He shall be driven from light into darkness, and chased out of the world (comp. Job 10:21, Job 10:22; Job 17:16). What Job represents as a welcome retreat, whither he would gladly withdraw himself, Bildad depicts as a banishment, into which he will be driven on account of his sins.

Job 18:19

He shall neither have son nor nephew among his people; rather, nor grandson; i.e. "his posterity shall be clean put out" (Psalms 109:14). Nor any remaining in his dwellings; rather, in the places where he sojourned (compare the Revised Version, which gives "in his sojournings"). It is implied that the wicked man shall be a vagabond, without a home, sojourning now here, now there, for a short time. Neither among his own people, nor in these places of his temporary abode, shall he leave any descendant. Bildad probably intends to glance at the destruction of Job's children (Job 1:19).

Job 18:20

They that come after him shall be astonied at his day; i.e. "at the time of his visitation" (comp. Psalms 37:13, "The Lord shall laugh at him, for he seeth that his day is coming;" and Psalms 137:7, "Remember the children of Edom in the day of Jerusalem," i.e. the day of its overthrow). As they that went before were affrighted. His fate shall alarm equally his contemporaries and his successors, at possibly "the dwellers in the West and the dwellers in the East"

Job 18:21

Surely such are the dwellings of the wicked. "Such as I have described is the general condition and manner of life of the man who is wicked." and this is the place (or, position) of him that knoweth not God. The singular number used both in this clause and the preceding indicates that the whole series of denunciations (Job 18:5-21) is levelled against an individual—viz. Job.

HOMILETICS

Job 18:1-21

Bildad to Job: an Arabian orator's discourse.

I. THE FAULTY INTRODUCTION. Bildad possessed at least three qualifications indispensable to successful speaking—fervid imagination, glowing eloquence, and vehement passion. He was characterized also by three fatal defects—want of calmness, or self-containment, want of prudence, and want of sympathetic tenderness.
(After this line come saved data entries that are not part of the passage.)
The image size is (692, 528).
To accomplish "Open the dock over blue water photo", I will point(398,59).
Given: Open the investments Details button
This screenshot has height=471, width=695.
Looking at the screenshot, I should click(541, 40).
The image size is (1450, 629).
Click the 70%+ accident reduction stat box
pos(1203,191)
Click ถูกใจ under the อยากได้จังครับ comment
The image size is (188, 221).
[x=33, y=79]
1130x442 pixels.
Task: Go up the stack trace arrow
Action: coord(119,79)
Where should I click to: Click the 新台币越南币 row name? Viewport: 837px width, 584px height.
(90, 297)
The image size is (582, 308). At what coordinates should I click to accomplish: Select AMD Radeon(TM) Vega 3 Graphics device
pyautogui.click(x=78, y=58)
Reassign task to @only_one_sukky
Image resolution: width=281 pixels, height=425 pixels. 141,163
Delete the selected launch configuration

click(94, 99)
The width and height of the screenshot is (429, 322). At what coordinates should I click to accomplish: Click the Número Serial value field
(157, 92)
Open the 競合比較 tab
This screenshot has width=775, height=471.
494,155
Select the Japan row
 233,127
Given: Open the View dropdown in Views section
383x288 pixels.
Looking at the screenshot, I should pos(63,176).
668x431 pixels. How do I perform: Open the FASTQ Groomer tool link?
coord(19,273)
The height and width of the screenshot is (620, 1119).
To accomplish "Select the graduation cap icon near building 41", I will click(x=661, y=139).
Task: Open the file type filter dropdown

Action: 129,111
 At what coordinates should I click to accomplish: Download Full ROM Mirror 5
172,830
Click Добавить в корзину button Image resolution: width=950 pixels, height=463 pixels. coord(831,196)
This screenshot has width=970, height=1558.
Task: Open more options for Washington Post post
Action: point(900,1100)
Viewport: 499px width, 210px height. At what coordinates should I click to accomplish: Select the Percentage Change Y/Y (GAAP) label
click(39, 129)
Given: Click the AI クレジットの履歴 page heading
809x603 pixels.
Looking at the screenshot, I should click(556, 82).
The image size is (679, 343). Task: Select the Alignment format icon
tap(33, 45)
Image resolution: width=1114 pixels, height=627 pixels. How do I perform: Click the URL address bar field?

Being destitute of these, he blundered like an inexperienced amateur, starting out on his oration in a hurricane of passion and ill humour, planting daggers in the breast he hoped to win by his eloquence, and forfeiting, by the very keenness of his invective, all possibility of effecting good impressions by his words. He impeached Job of:

1. Senseless verbosity. Of speaking at an undue length; of talking for talking's sake; of hunting after words in order to overwhelm his opponents; of speaking without consideration, talking when he ought to have been thinking, making words do duty for ideas; of speaking instead of listening to his betters (verse 2). The first is the error of the facile-tongued; the second, of the shallow-pated; the third, of the conceited egotist. If Job sinned in either of these respects, he was not undeserving of reproof, much more if he erred in all. But Bildad, whose genius was not original, was probably moved to use the language of censure as much by a desire to imitate Eliphaz (Job 15:2), or to retort upon Job (Job 16:3), as by strong repugnance to the patriarch's offence.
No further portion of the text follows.